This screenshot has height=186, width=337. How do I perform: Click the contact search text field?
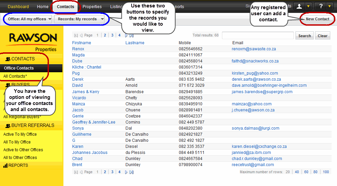(x=258, y=35)
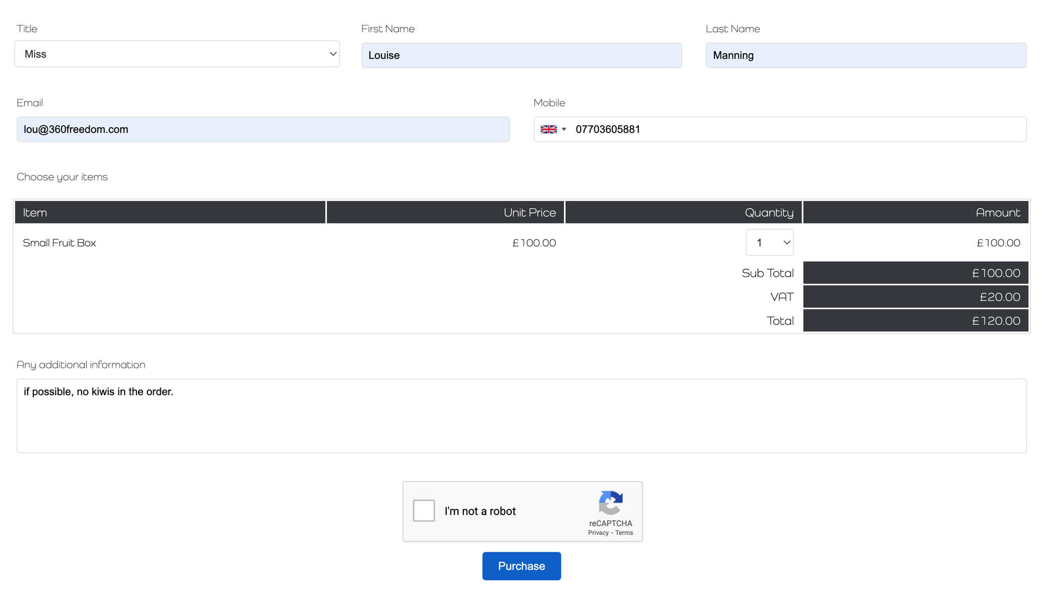Image resolution: width=1042 pixels, height=593 pixels.
Task: Click the Amount column header
Action: tap(915, 213)
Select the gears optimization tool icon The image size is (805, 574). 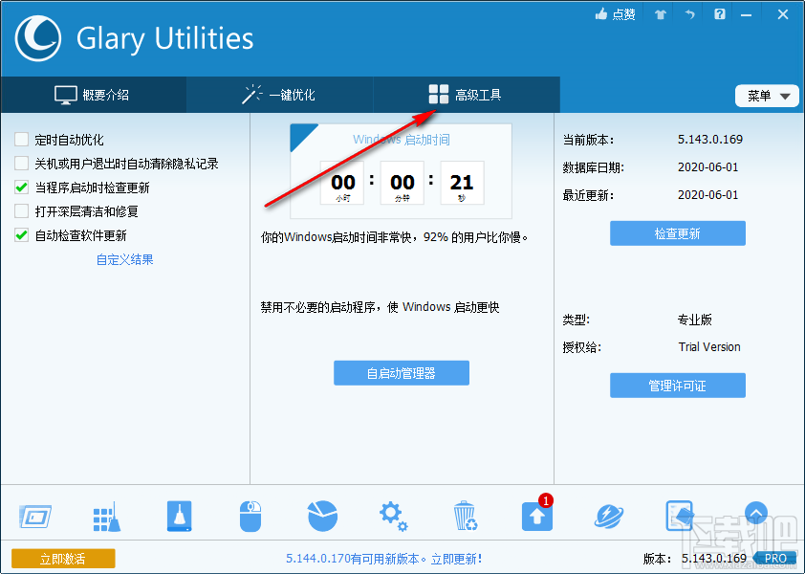click(x=393, y=515)
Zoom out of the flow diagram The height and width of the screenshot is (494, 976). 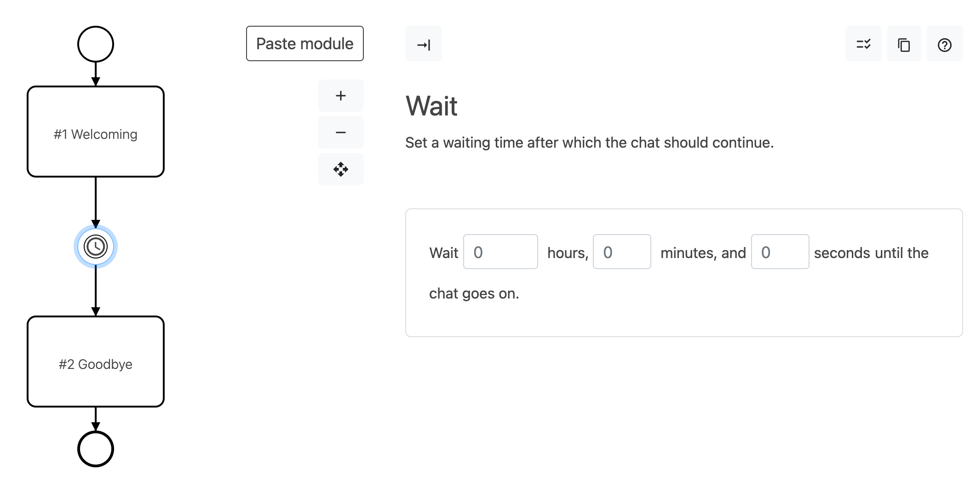(x=340, y=132)
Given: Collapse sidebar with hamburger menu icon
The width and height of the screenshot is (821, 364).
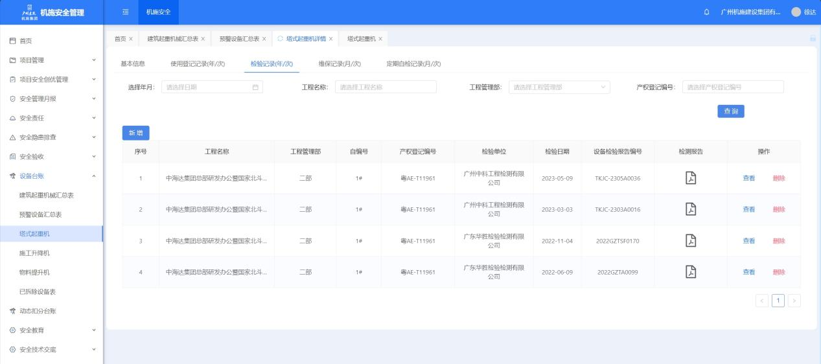Looking at the screenshot, I should (125, 12).
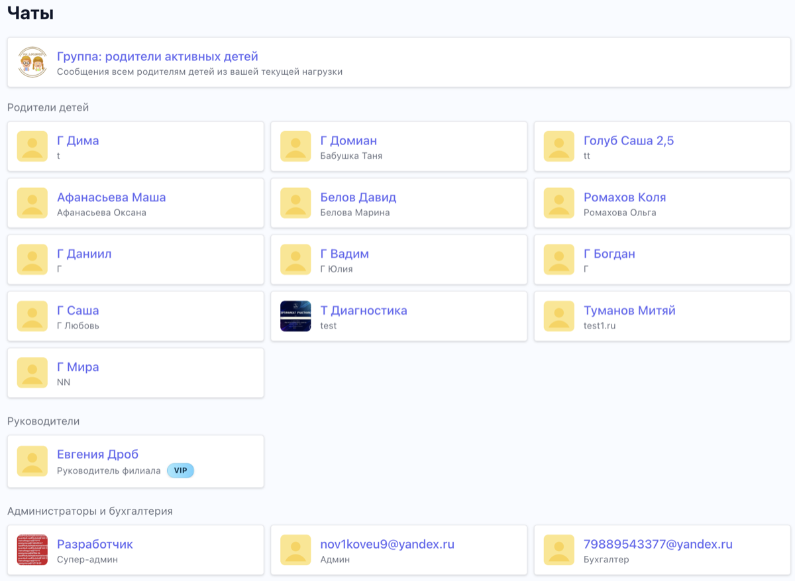
Task: Open chat named Г Домиан
Action: pyautogui.click(x=348, y=140)
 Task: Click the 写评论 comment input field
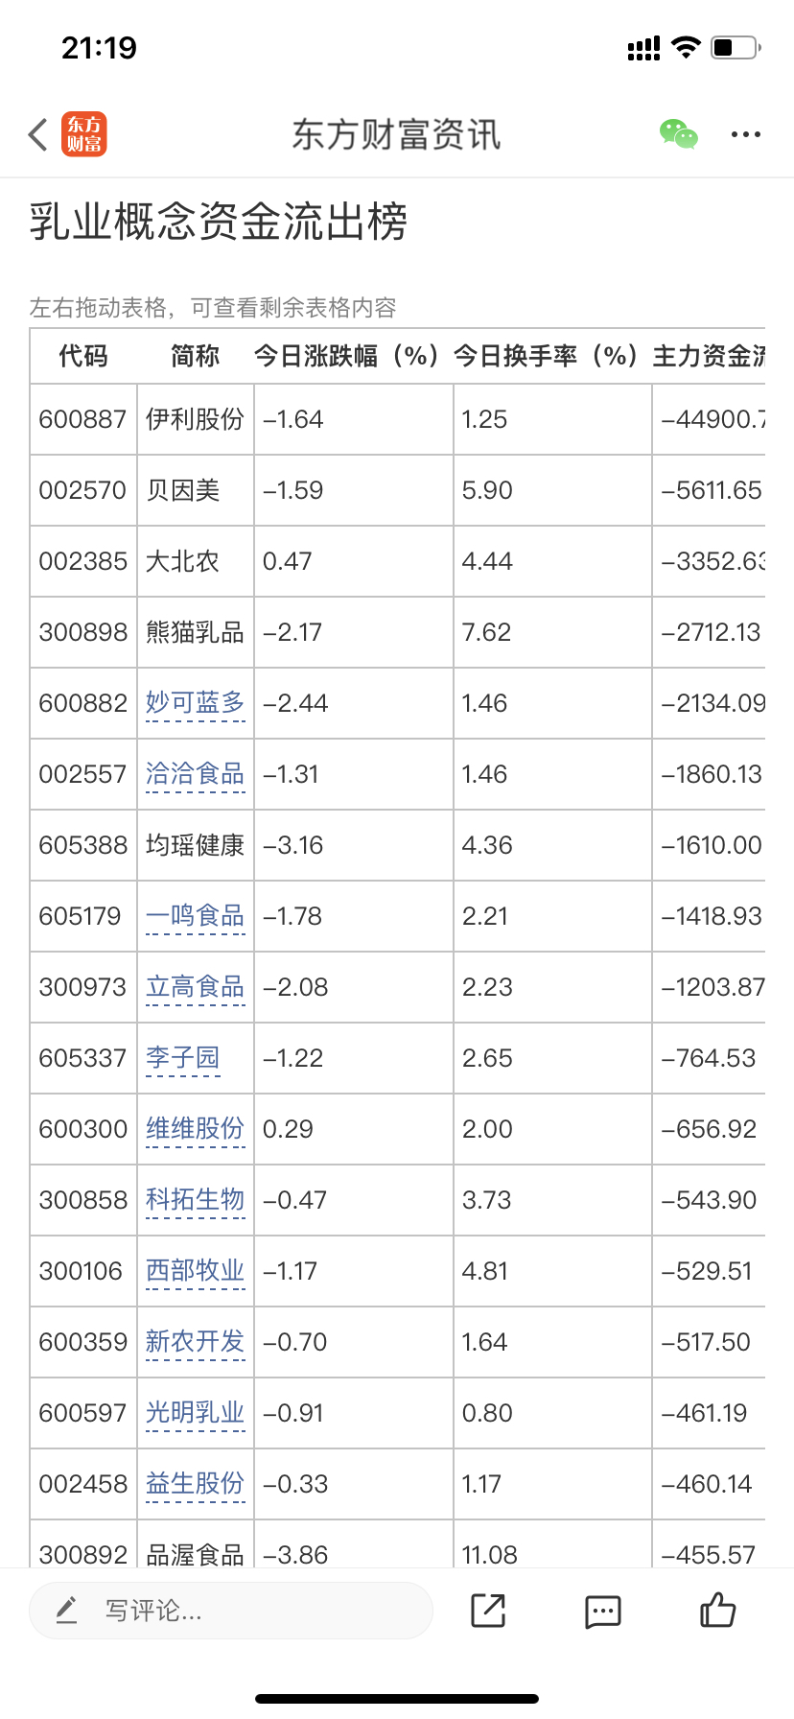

_Required action_.
Exactly the lines from the one with "The width and" to the last line of the listing are wanted, both ends included and pictures excluded.

_Exercise response_.
The width and height of the screenshot is (821, 364).
Looking at the screenshot, I should (125, 12).
Task: Open chat named Г Домиан
Action: pyautogui.click(x=348, y=140)
 Task: Click the 写评论 comment input field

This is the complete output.